Unorganized Territories in the State of Maine are overseen by the Land Use Planning Commission or LUPC. When you are ready to build, subdivide, mine, etc., you can go online to the LUPC website or call the representative in the jurisdiction where your parcel of land is located. Generally, in either case you will receive a lengthy application with vague directions to complete along with a regulation manual, which are the regulations that must be followed when completing your chosen permitted activity. Most individuals will struggle through the application process usually resulting in the submission of an incomplete application and much time wasted. However, there are a few easy steps that can make this process less stressful.
First, find your parcel of land on the LUPC Parcel viewer located on the LUPC website. This viewer will give you the information you will need to follow the regulation manual, such as which LUPC Zone your property is located. In most instances there will be more than one zone.

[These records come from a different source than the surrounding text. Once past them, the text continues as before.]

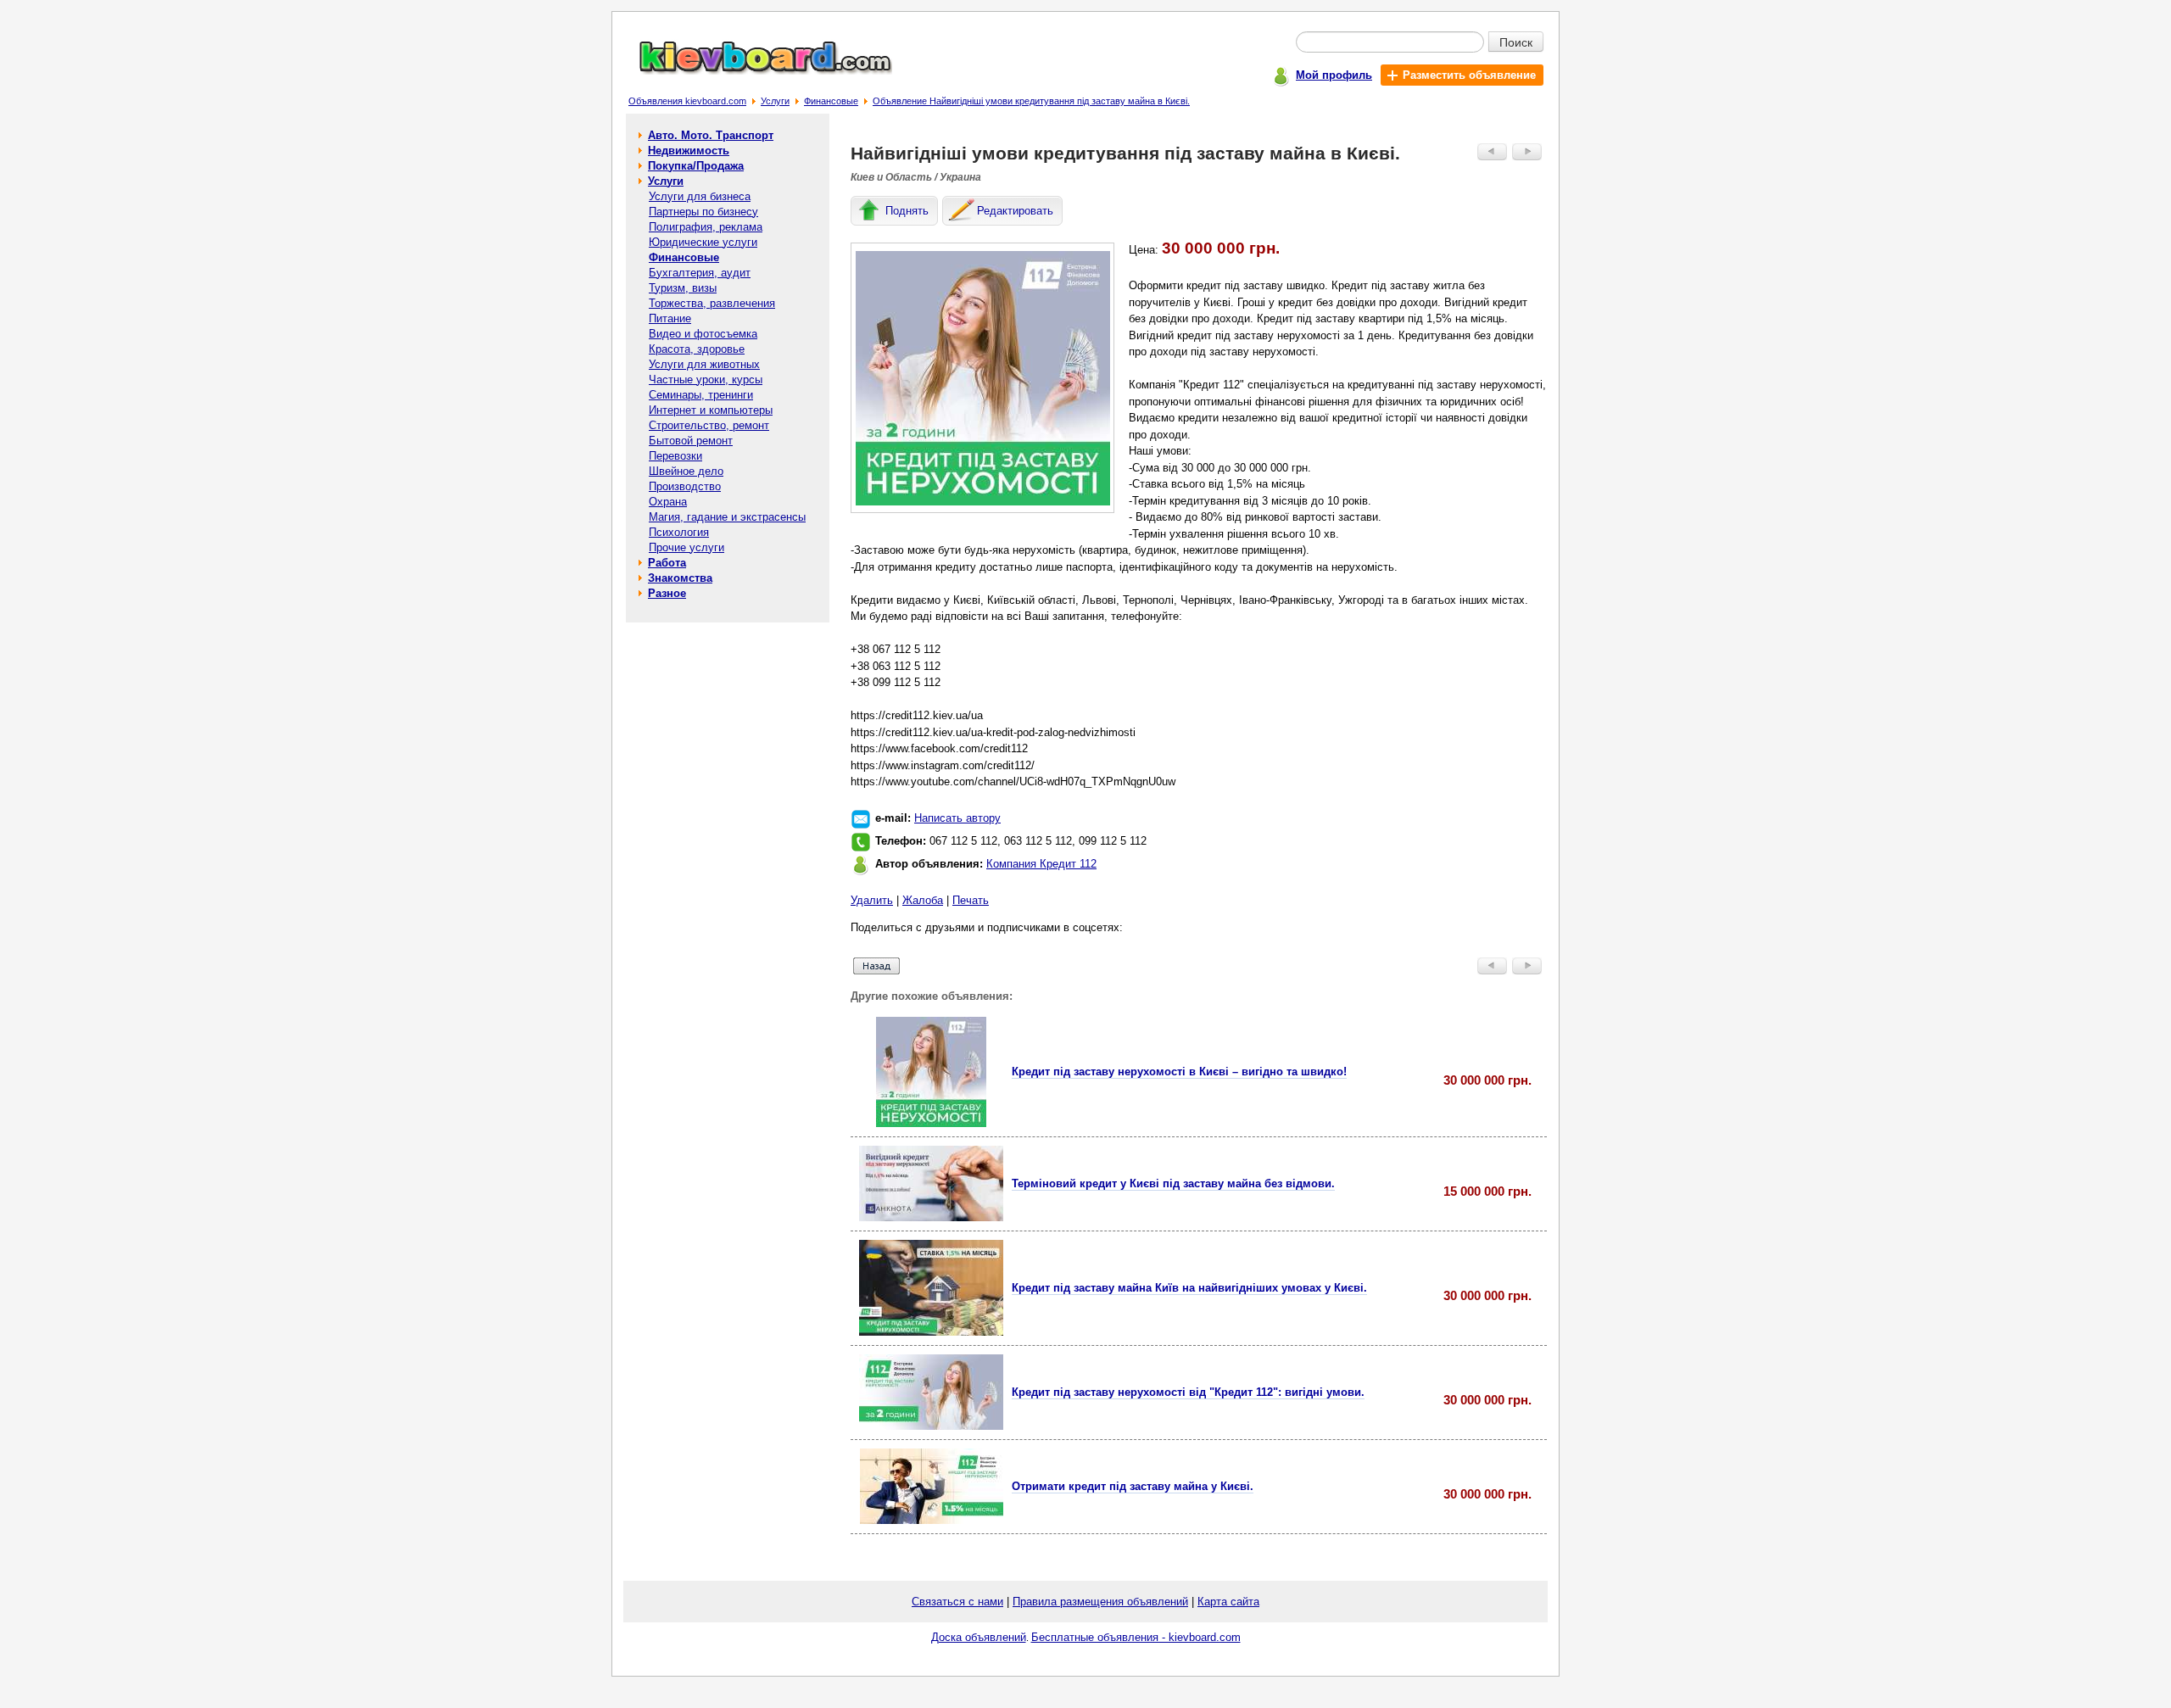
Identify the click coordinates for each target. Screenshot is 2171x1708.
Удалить (872, 900)
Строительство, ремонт (709, 425)
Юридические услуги (703, 242)
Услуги (775, 101)
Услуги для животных (704, 364)
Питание (670, 318)
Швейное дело (686, 471)
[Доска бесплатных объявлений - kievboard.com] (755, 70)
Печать (970, 900)
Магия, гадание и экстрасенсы (727, 517)
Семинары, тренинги (701, 394)
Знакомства (680, 578)
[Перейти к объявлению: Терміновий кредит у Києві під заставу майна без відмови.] (931, 1217)
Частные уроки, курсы (705, 379)
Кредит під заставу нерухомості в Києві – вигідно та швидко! (1179, 1071)
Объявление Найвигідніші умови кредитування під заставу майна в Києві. (1031, 101)
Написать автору (957, 818)
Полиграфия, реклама (705, 226)
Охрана (668, 501)
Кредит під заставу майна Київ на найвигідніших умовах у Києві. (1189, 1287)
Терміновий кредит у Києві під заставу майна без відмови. (1173, 1183)
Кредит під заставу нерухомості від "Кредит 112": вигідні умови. (1188, 1392)
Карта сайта (1228, 1601)
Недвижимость (688, 150)
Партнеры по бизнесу (703, 211)
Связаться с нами (957, 1601)
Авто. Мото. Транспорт (710, 135)
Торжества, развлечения (712, 303)
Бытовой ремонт (691, 440)
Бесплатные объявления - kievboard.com (1136, 1637)
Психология (679, 532)
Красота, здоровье (697, 349)
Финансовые (831, 101)
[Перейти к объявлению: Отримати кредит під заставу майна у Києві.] (931, 1520)
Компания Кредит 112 (1041, 863)
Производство (685, 486)
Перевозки (675, 455)
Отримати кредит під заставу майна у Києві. (1132, 1486)
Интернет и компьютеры (711, 410)
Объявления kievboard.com (687, 101)
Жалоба (922, 900)
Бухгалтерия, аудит (700, 272)
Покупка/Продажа (696, 165)
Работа (667, 562)
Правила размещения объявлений (1100, 1601)
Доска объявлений (978, 1637)
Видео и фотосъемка (703, 333)
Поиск (1515, 41)
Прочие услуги (686, 547)
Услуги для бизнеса (700, 196)
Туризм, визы (683, 288)
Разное (667, 593)
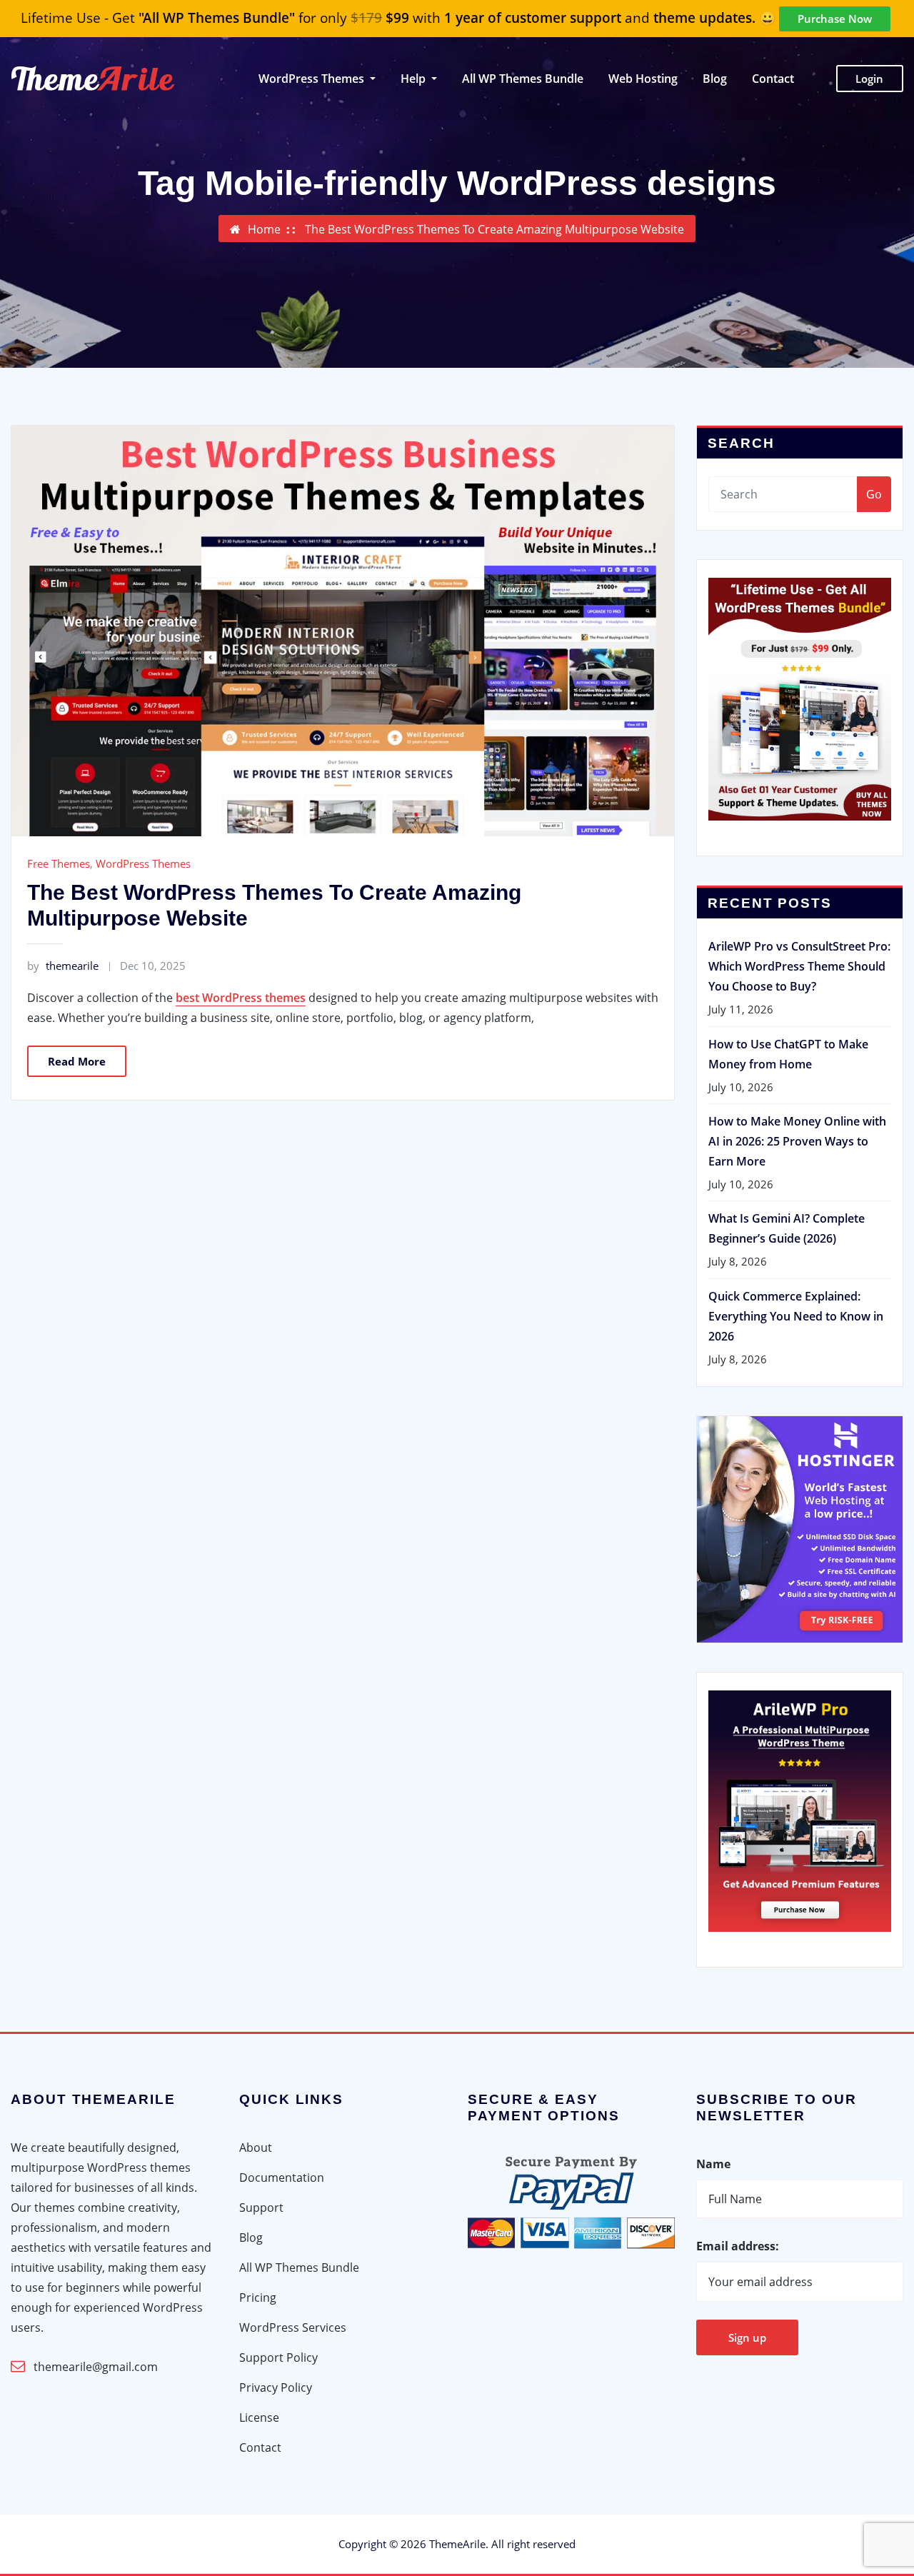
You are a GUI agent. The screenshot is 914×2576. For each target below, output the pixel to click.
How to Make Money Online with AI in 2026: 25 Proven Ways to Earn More (797, 1141)
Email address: (737, 2246)
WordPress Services (292, 2327)
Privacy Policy (275, 2387)
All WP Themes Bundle (522, 78)
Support (261, 2207)
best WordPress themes (241, 998)
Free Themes (58, 863)
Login (869, 78)
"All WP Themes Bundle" (217, 18)
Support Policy (278, 2357)
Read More (77, 1061)
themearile (63, 965)
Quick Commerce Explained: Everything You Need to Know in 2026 (795, 1316)
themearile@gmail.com (96, 2367)
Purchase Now (835, 18)
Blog (715, 78)
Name (713, 2164)
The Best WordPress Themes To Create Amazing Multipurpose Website (494, 229)
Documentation (281, 2177)
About (255, 2147)
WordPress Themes (143, 863)
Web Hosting (643, 78)
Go (874, 494)
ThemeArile (457, 2544)
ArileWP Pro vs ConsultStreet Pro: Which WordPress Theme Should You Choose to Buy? (799, 966)
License (259, 2417)
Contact (773, 78)
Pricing (257, 2297)
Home (264, 229)
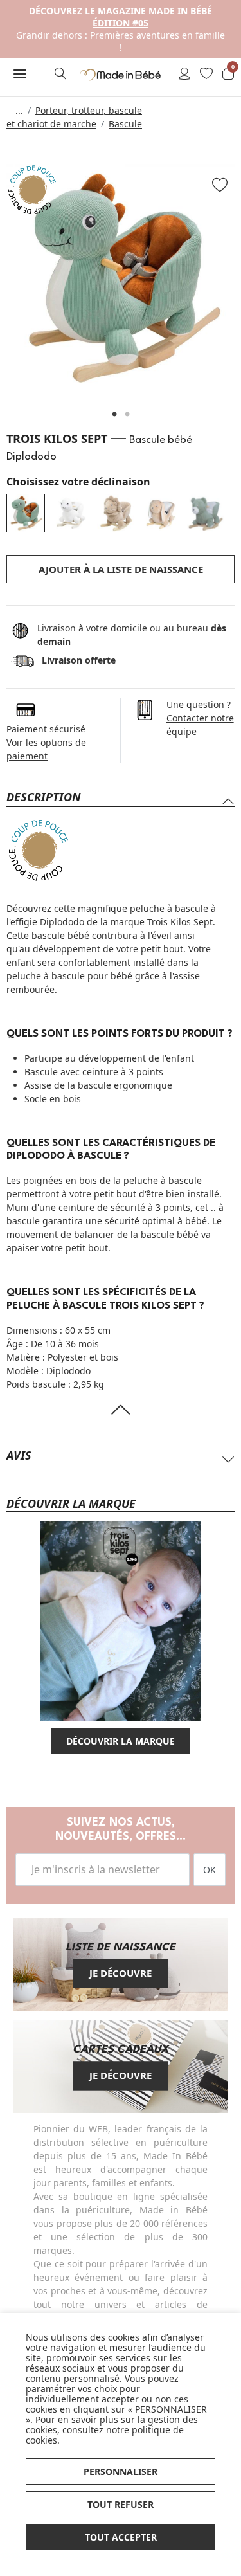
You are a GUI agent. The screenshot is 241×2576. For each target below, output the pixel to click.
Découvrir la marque (120, 1741)
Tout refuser (120, 2504)
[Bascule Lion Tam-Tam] (115, 513)
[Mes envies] (206, 74)
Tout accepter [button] (121, 2537)
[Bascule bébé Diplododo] (25, 513)
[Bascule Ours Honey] (205, 513)
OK (209, 1870)
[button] (20, 74)
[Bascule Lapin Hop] (160, 513)
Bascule (125, 124)
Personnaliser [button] (120, 2471)
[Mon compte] (184, 74)
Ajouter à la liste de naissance (121, 569)
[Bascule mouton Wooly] (70, 513)
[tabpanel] (120, 278)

Land Use Planning Commission Parcel Viewer
Second, make sure you understand what can be done in each zone to ensure your project fits within the regulations. This can be accomplished by reviewing the sections of the regulations that apply to the zone where your property is located.
Third, acquire a copy of your deed. You will need to research the last 20 years of deed history and get copies of the deeds to submit with your LUPC application. This can be accomplished by visiting your county registry. Most of these files can be purchased online.
Last, you are now ready to complete your permit application. Fill out all questions. Refer back to the regulations to ensure your project fits the zoning requirements. The last page of the application contains a check-off sheet. Review this sheet and check all that apply. This will ensure you have a completed application on the first submittal.
Though it sounds easy, if you have questions don't hesitate to contact a LUPC Representative or an Environmental Consultant that can answer your questions. It is a lot less expensive to ask when in doubt than to try to complete something you don't understand or to receive the permit and have your interpretation being different than LUPC.